The Ministry of Industry has discussed with experts to assess and resolve that a large number of industries can be immediately started, especially the export industry.
The export-oriented industries are mostly hi-tech and well kept due to international competition and inspections by international clients. Benefits of Exports are multi-facet for the present government to show-case its achievements in next three years by generating jobs at all levels, livelihood sustainability, increasing in foreign exchange reserves, increasing revenue for the government, strengthening the economy, improving quality of life of the masses, and strengthening the government.
Pakistan, as per the summary, needs to capitalize on its own gas, hydel, hardworking HR, innovative designers, infrastructure and alike yet it is lagging other countries; this needs to be addressed immediately.
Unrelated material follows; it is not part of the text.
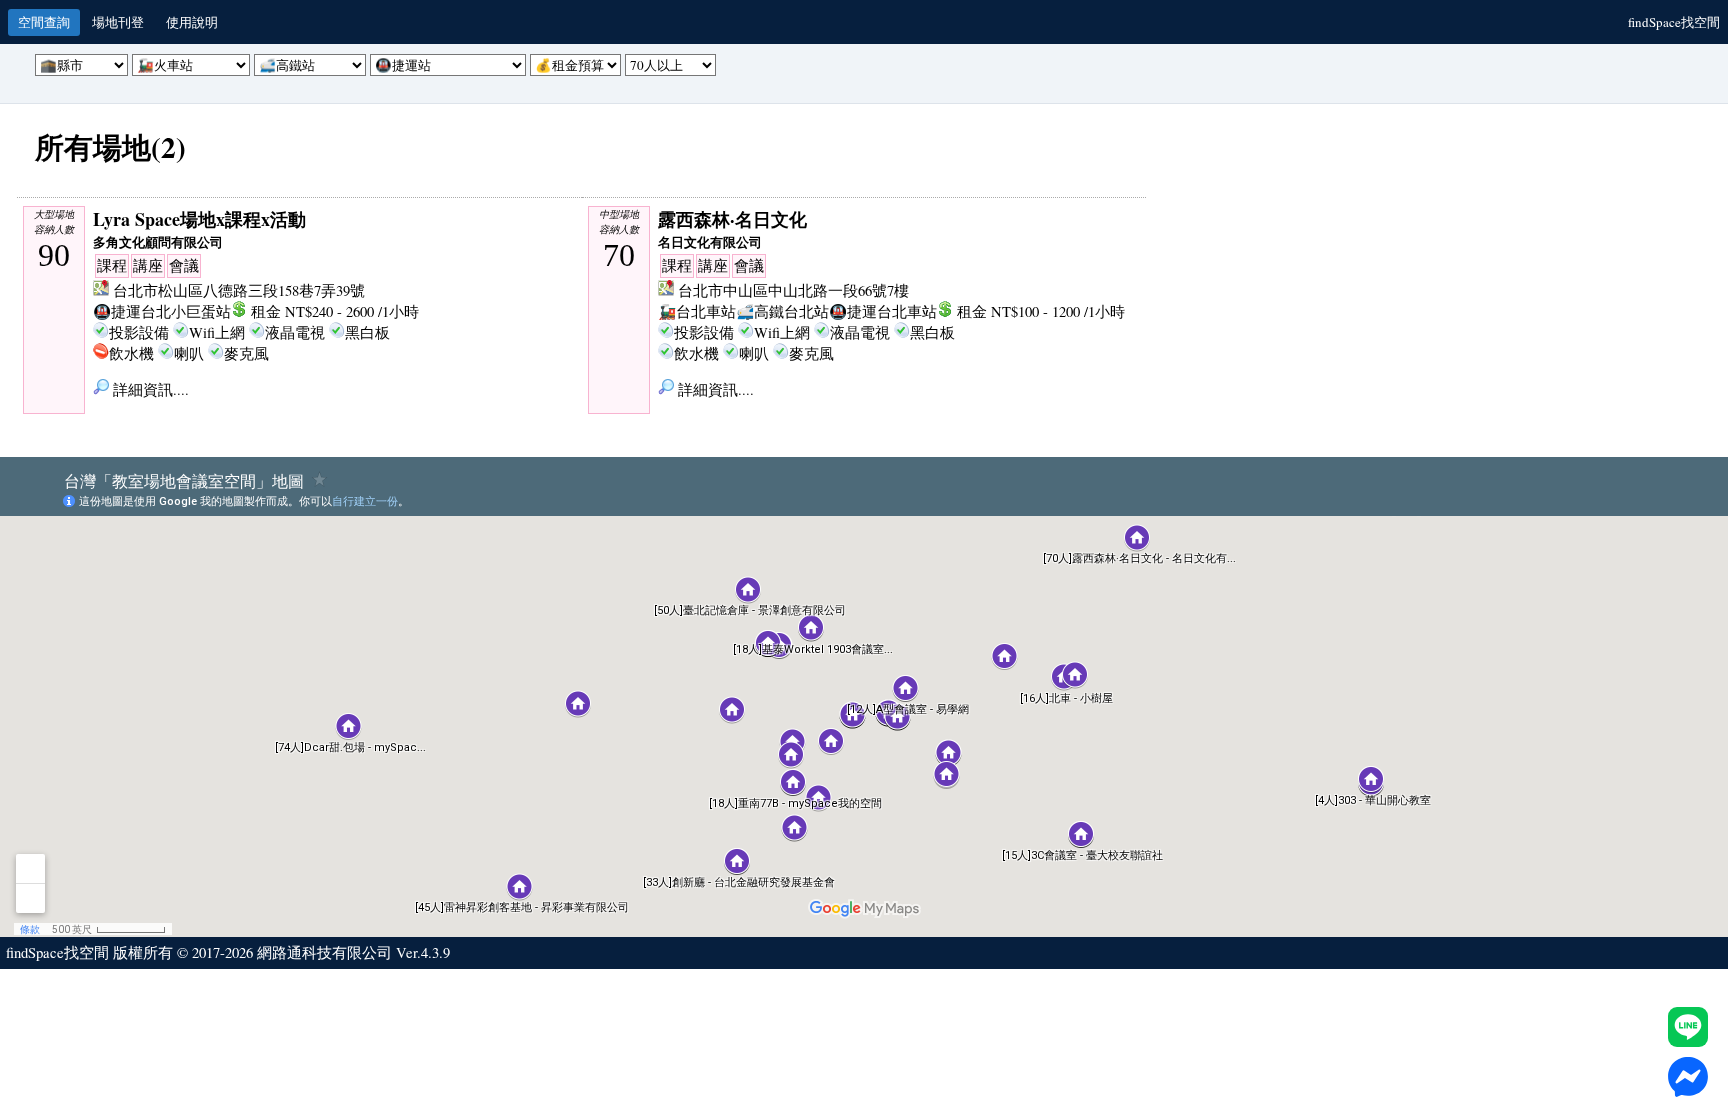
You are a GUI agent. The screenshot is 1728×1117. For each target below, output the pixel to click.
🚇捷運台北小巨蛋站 (162, 311)
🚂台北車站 (697, 311)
In the export industry, the input cost needs to be tackled for the next 5 years to double the Exports.
Pakistan exports may be suffering due to the high cost of gas compared to the competition countries. In FY 2020-21, SSGCL has proposed further increase in gas price to the Export Oriented industry, which will almost annihilate jobs, FEX and the economy. This will give advantage to other competing countries, thus putting Pakistan into a severe economic crisis and may in fact weaken the national security, which needs to be mitigated by the cabinet. It is requested to take cognizant of the situation and fix the gas prescribed price at Rs450/mmbtu for FY 2020-21, FY 2021-22 & FY 202-23.
The Ministry of Industries intends to bring a number of mechanisms to boost jobs and export in the next couple of months. This summary is focusing on Prescribed Gas Price and Wellhead Gas Price. Other causes of high gas consumer prices are Unaccounted for Gas (losses, pilferage) and accounting practices approved by Ogra.
In the Petroleum Policy (PP) 2012, the then government gave a very high incentive by increasing the wellhead gas prices to oil & gas exploration & production companies to attract FDI and to increase indigenous production of Gas. Information deduced from the Energy Year Book and Annual reports of the companies give a grim situation of indigenous gas production since the approval PP-2012, see Annex-A with Tables 1, 2, & 3.
Gas production has slightly decreased instead of some quantum jump, but in FY 2019-20 there has been a drastic decrease. Despite generous subsidy to the companies it may be noted that future indigenous gas production scenario presented by Petroleum Institute of Pakistan is very bleak, See Annex-B.
The indigenous gas production has not increased, despite of heavy incentives/subsidy of billions of Rs/$ provided to the companies for the last 8 years. However, the dividend payouts have increased substantially. Furthermore, the trend of decreasing gas production is expected as per Petroleum Institute of Pakistan and DG Petroleum Concession. It may be noted that during the last 8 years a number of foreign companies have left Pakistan.